Data records =
§ §

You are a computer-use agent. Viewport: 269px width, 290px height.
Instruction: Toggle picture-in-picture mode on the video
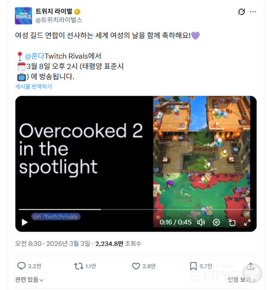point(232,222)
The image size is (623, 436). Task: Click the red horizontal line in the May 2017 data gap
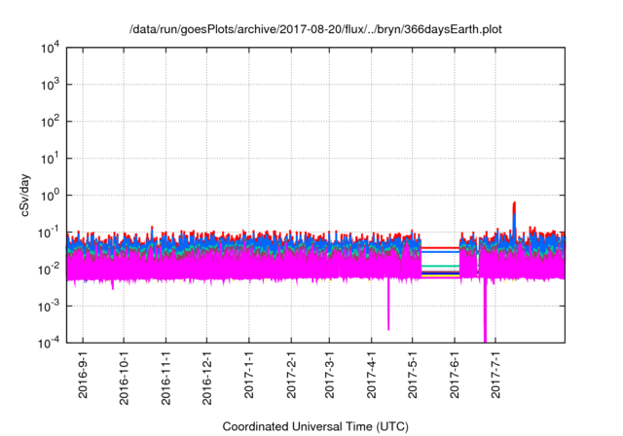[x=440, y=247]
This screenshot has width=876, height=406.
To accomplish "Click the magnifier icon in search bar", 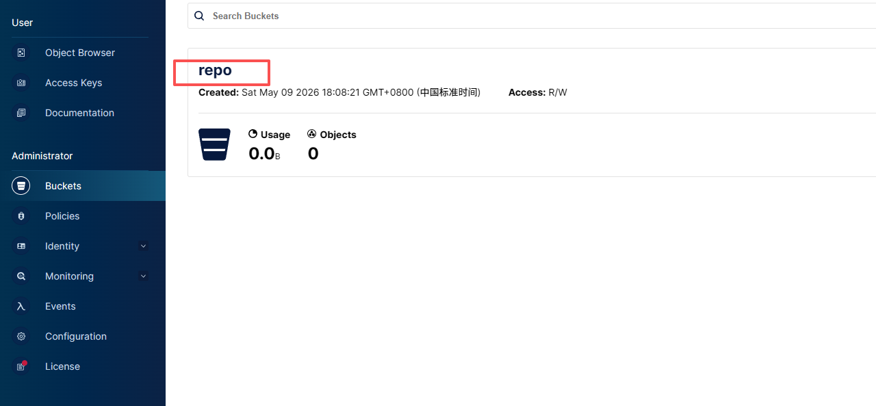I will [x=199, y=16].
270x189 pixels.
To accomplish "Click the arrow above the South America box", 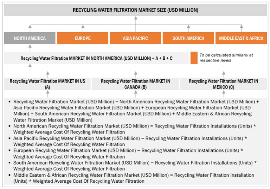I will [x=188, y=28].
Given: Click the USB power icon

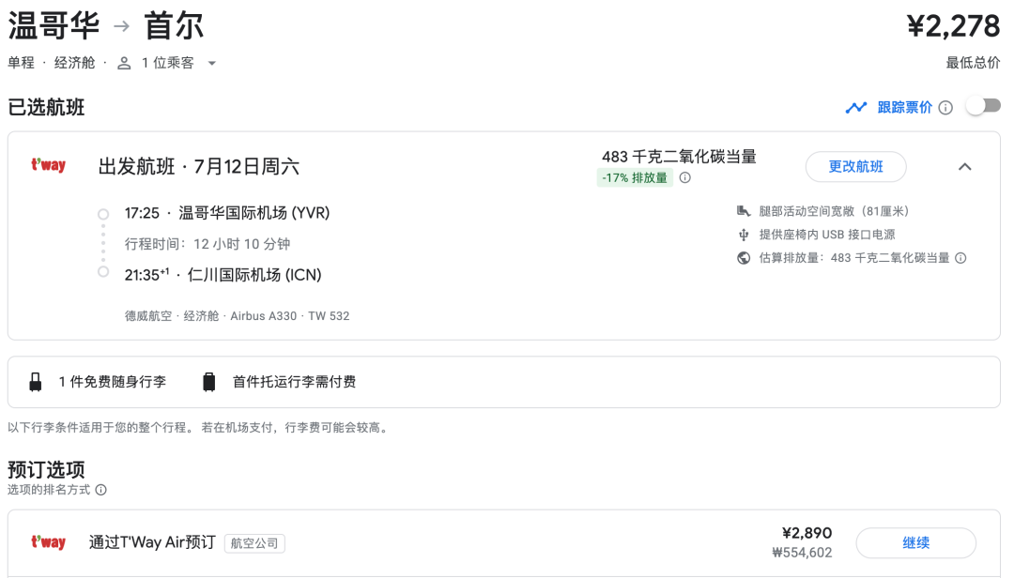Looking at the screenshot, I should [x=744, y=235].
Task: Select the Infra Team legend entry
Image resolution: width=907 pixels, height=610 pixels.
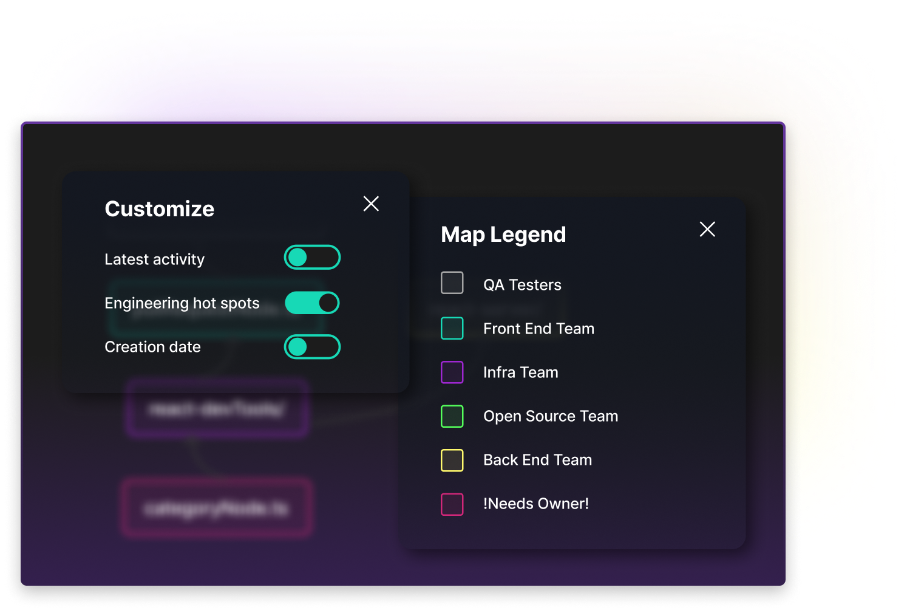Action: (520, 372)
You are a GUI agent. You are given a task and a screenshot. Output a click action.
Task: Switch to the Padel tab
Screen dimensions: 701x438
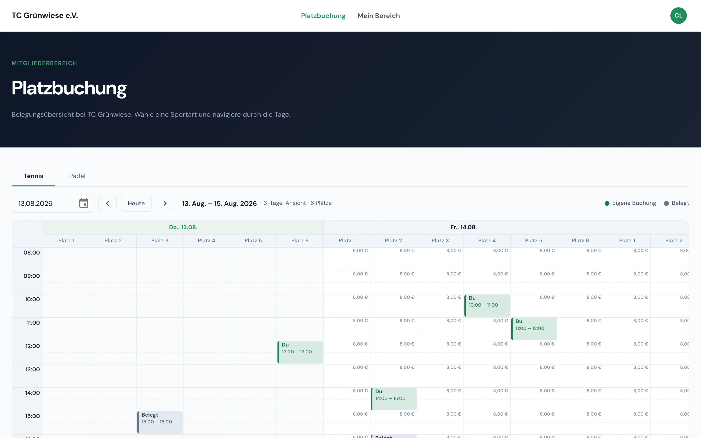(77, 176)
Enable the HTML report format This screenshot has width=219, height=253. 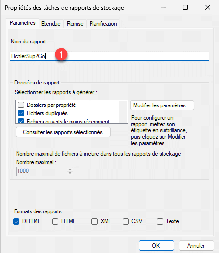(x=55, y=221)

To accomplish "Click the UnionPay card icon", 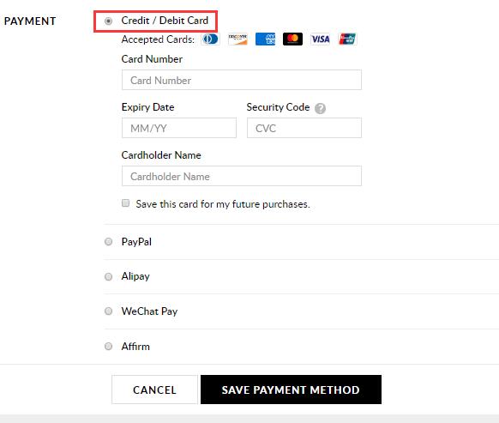I will pos(347,39).
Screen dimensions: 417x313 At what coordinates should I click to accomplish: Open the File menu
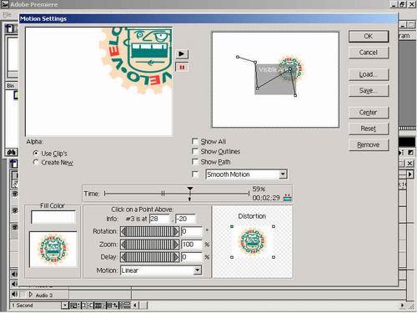pos(7,14)
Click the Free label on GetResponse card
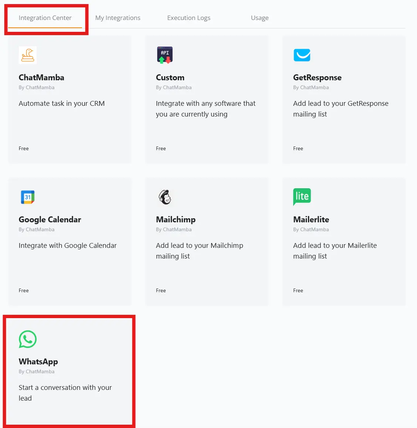Image resolution: width=417 pixels, height=428 pixels. point(298,148)
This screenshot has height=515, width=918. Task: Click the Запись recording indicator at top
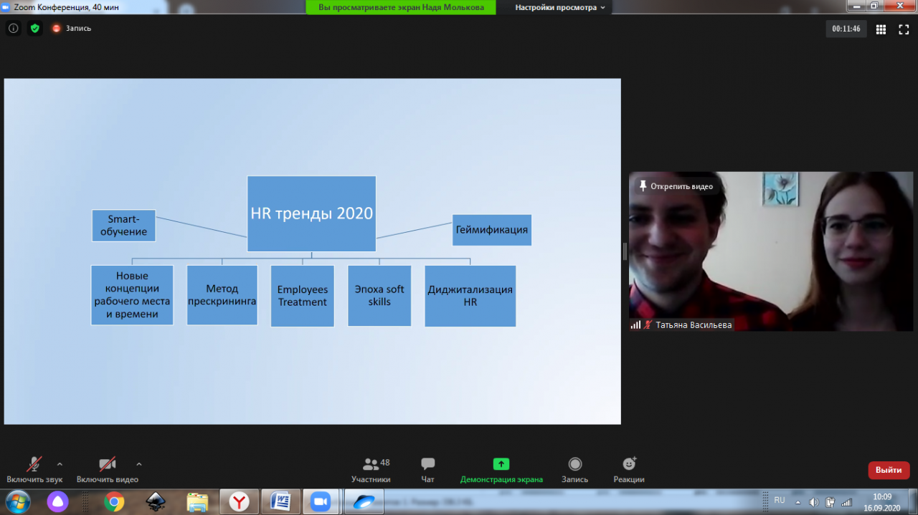tap(72, 29)
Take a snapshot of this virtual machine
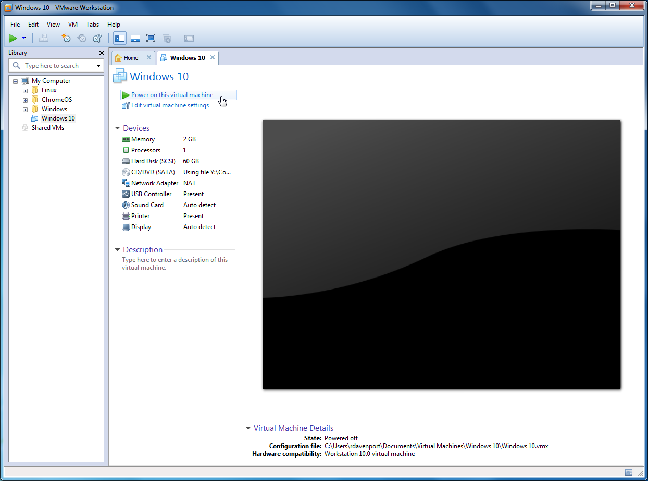 tap(66, 38)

§ §

Task requirements = Please go through the data above and copy each line that has the word "agent".

Result =
You are a computer-use agent. Viewport: 269px width, 290px height.
You are a GUI agent. You are given a task and a screenshot. Output a click action.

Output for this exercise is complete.